** The data follows **
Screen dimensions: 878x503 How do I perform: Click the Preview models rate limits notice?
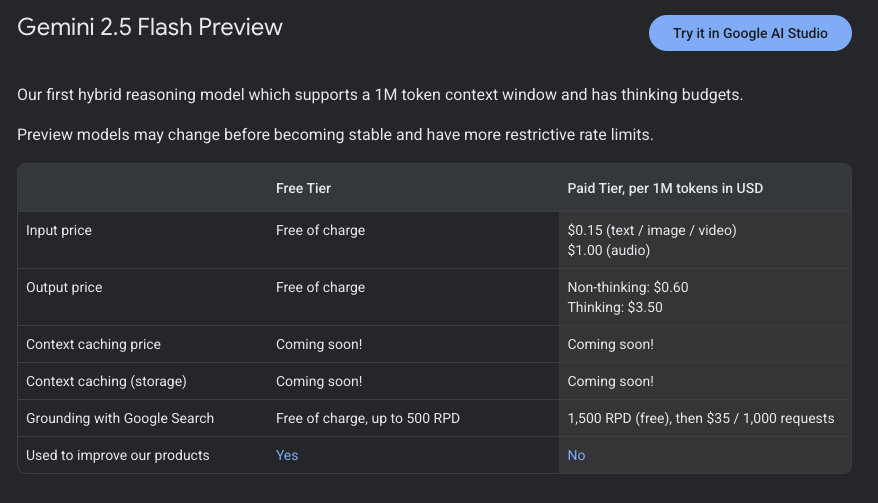[x=335, y=135]
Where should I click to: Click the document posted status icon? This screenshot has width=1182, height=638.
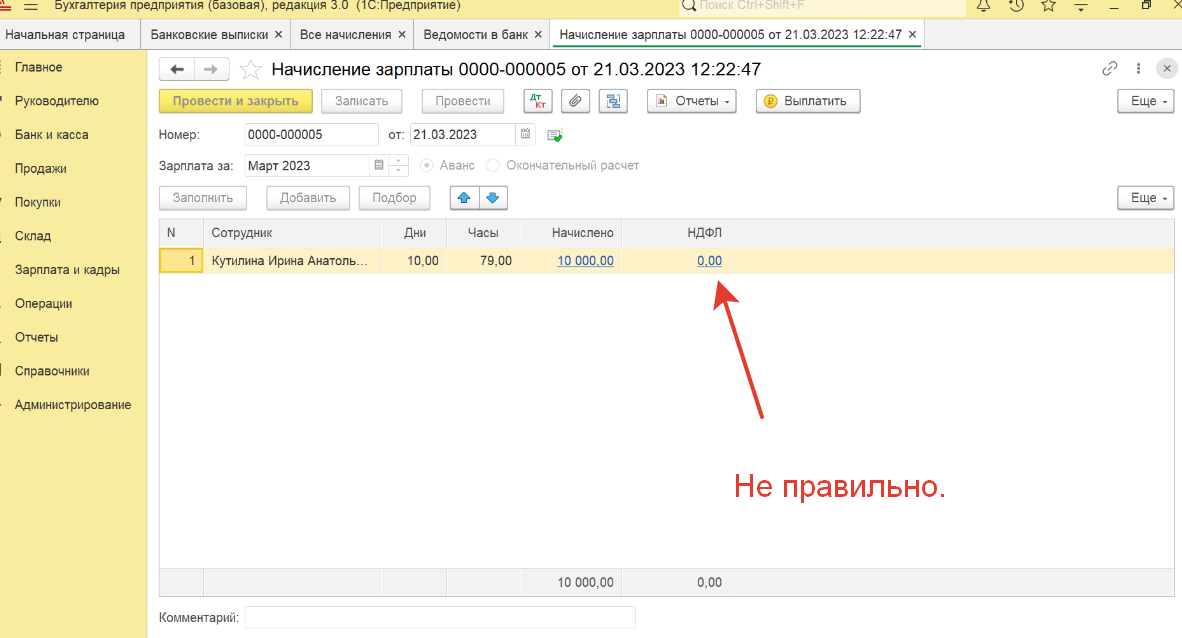pos(555,135)
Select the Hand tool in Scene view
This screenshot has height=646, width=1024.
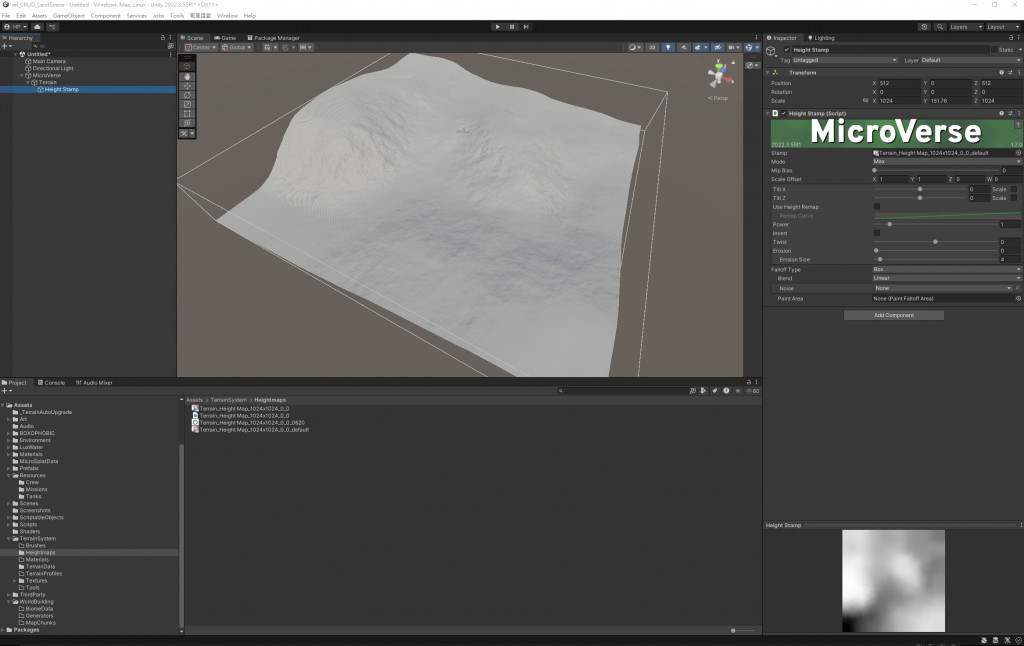click(x=187, y=76)
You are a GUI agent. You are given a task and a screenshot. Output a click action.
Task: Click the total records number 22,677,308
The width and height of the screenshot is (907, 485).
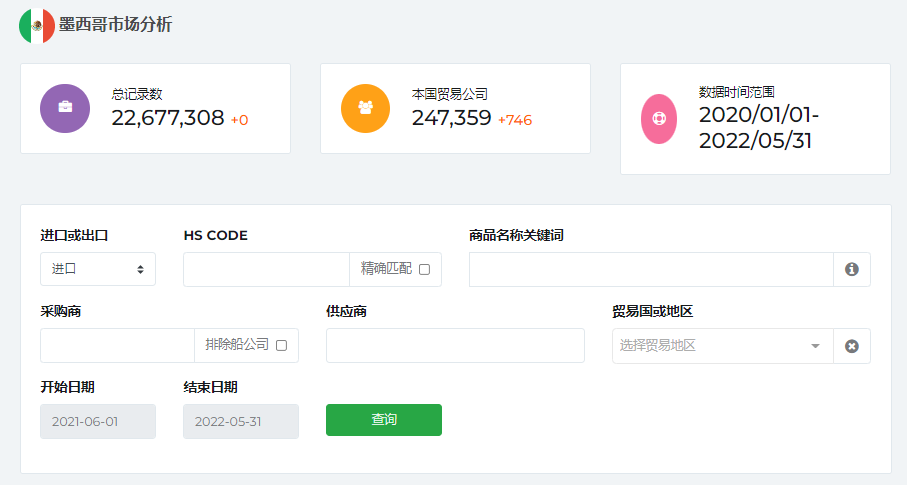pos(168,118)
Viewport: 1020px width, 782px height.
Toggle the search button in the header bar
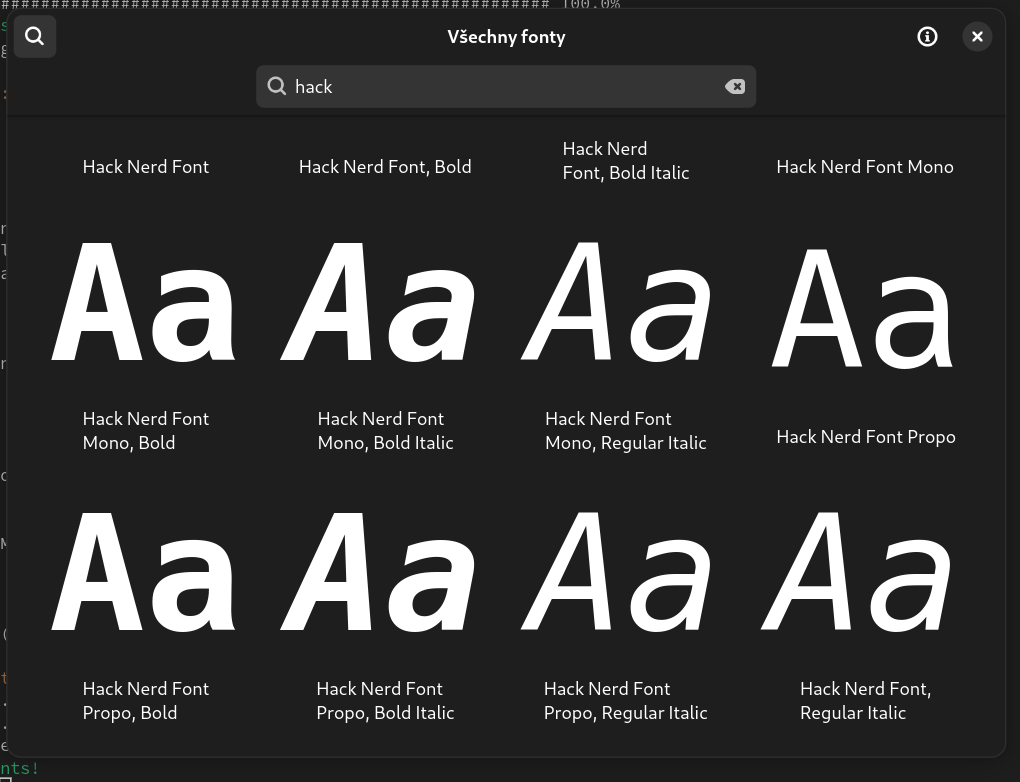click(x=35, y=37)
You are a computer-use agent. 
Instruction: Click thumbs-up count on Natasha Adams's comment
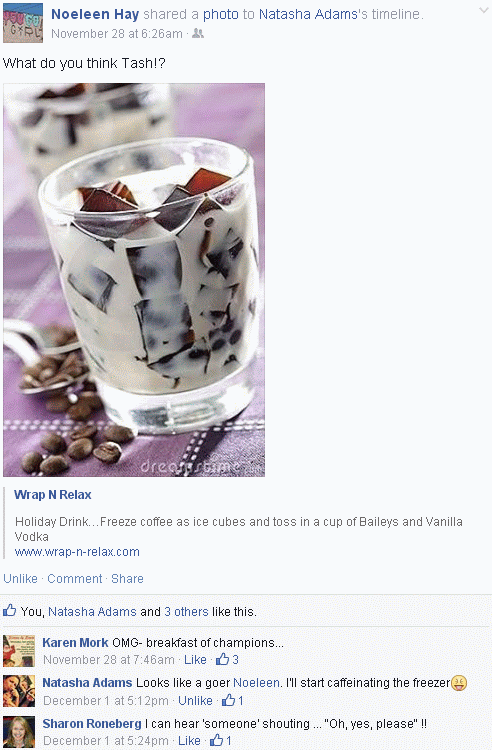click(233, 701)

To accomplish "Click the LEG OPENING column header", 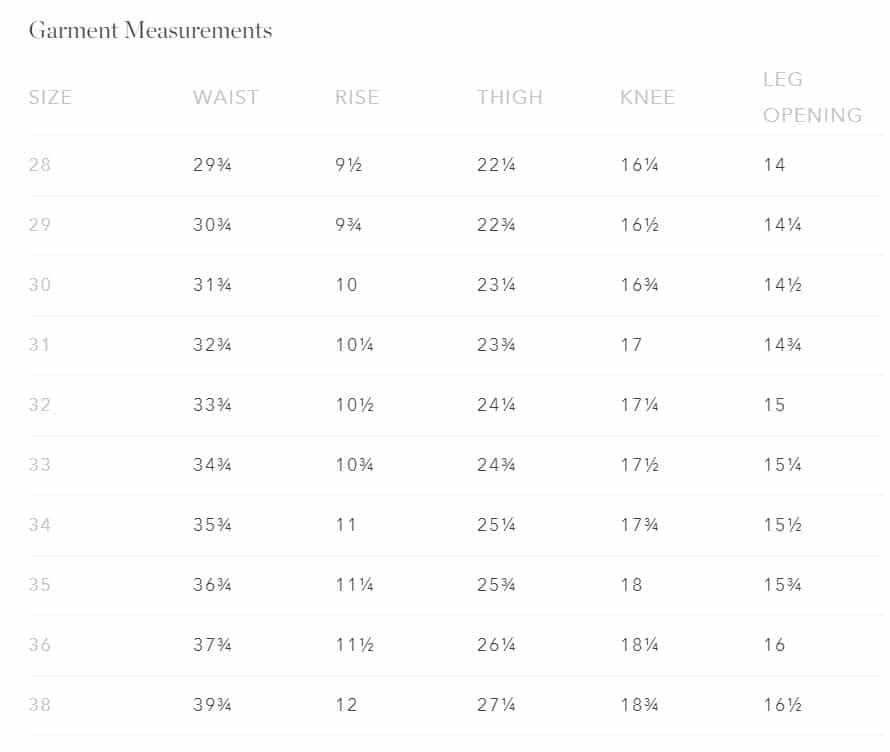I will (812, 97).

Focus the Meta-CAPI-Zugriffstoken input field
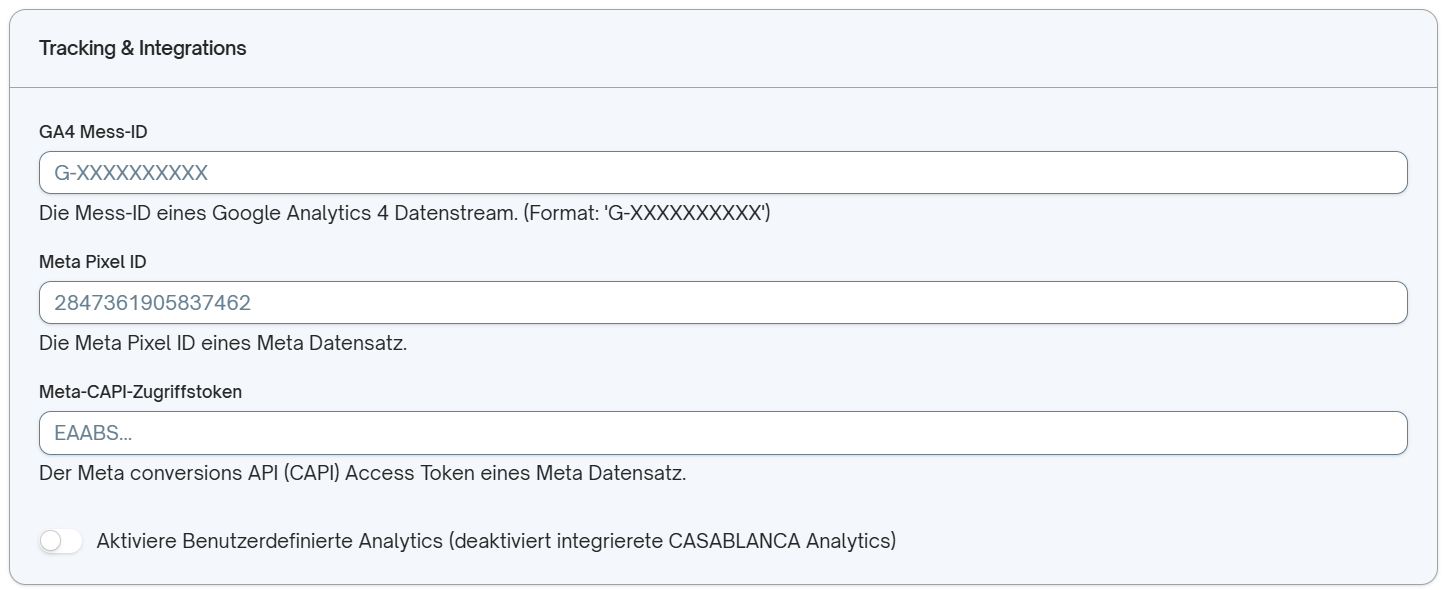coord(723,433)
** End of The data **
Task details » Only the lines from the top of the records through the line with "Select the Hand tool in Scene view" belong in the copy; write them out exactly, leaving out pictures.

Answer box »
Screen dimensions: 878x503 How do I perform: Click the Preview models rate limits notice?
[x=335, y=135]
Where should I click to: Click the document posted status icon? This screenshot has width=1182, height=638.
pos(555,135)
Select the Hand tool in Scene view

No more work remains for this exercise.